Reprise scores on a number of fronts, the attention-grabbing pizzazz of its flashback montages and editing technique balanced by a calmer approach to character scenes that invite us to get closer to Philip and Erik and to identify with their life experience. It's surprisingly easy to do – we may not have had books published or suffered breakdowns at such an early age (although if you're young enough there's still time for both), but in the acutely observed character detail, Trier, co-writer Eskil Vogt and a fine ensemble of actors capture the hopes, disappointments, emotional uncertainties and the shifting nature of relationships and friendship loyalty of this time of life with unerring accuracy and unsentimental affection.

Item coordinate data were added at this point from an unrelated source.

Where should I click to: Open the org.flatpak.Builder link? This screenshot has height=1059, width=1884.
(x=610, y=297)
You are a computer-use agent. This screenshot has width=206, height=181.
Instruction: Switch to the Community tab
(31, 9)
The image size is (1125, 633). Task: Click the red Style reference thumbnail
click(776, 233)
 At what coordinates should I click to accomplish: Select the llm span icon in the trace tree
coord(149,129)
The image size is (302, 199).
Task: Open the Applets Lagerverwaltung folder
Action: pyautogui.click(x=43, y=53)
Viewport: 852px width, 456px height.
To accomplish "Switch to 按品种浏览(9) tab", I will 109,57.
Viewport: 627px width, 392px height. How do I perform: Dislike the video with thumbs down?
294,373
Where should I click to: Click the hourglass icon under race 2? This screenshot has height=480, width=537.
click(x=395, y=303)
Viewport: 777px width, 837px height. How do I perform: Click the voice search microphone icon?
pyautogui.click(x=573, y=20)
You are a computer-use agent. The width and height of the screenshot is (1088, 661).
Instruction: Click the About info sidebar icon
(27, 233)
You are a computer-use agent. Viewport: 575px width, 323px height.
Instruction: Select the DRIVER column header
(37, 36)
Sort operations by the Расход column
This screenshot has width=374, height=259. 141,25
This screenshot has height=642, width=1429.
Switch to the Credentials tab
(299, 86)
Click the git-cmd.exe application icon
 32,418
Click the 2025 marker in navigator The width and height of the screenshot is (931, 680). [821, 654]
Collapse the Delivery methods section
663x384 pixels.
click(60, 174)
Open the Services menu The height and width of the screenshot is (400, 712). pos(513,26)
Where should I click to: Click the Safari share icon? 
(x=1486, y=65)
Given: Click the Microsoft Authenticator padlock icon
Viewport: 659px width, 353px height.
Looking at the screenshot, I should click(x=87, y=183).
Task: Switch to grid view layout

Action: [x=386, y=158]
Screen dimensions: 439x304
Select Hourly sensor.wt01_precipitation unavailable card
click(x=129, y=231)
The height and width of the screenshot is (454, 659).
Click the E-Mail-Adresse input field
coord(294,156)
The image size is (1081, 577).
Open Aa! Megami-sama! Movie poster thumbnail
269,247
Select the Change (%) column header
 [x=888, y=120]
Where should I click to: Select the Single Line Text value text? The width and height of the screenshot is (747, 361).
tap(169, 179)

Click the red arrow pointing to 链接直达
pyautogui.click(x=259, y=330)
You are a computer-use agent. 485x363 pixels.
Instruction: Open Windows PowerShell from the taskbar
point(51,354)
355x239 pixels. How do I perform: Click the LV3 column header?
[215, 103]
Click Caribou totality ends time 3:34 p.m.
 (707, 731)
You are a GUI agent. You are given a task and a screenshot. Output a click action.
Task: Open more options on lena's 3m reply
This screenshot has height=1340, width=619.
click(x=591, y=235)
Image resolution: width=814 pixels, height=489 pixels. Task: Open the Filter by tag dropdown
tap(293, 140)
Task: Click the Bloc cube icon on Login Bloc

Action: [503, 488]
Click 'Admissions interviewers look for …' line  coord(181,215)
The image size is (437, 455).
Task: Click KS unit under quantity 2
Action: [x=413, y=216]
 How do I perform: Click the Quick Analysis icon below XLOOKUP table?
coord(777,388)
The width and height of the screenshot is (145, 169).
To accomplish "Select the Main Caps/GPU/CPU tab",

A fine anamorphic 1.85:1 transfer whose intermittently toned-down colour scheme and tweaked brightness and contrast levels look very much to be artistic choices carried over from the film print. Detail is crisp without any any obvious enhancement and film grain is minimal, save for the monochrome flashback sequences, which have been treated for that authentic Novelle Vague look.
Dolby 2.0 stereo only, but a clear, full-bodied track that doesn't leave you feeling short-changed. There is some distinct separation in places and the bass notes on some of the score's more unsettling hums are nicely rendered.
The English subtitles, it should be noted, cannot be switched off.
An energetic and well cut piece that sells the film well.
Short Film: Proctor (18:22)
Made at London's National Film & Television School and once again co-written with Eskil Vogt, this is the sort of short film that demonstrates well what can be achieved with the format. A quiet, middle-aged man goes to work as normal, but when he arrives back at his apartment block's underground car park that evening he discovers a car in flames. Strangely mesmerised by the sight, he is woken from his daze when the sprinklers kick in, and it's then that he notices... No, I think that's enough plot reveal for this one. An atmospheric psychological drama with no clear answers, this is a fine calling card for the new director and his co-writer.
An illuminating insight into Trier's approach to the project and characters.
4 posters and 3 large stills
As several other commentators have rightly stated, Trier is clearly going to be a filmmaker to watch. Reprise is an impressive debut feature that is simultaneously playful and mature, an attention-grabber with substance and heart. Dimension's DVD looks and sounds fine, with the inclusion of Trier's short film Procter is a fascinating bonus. Recommended.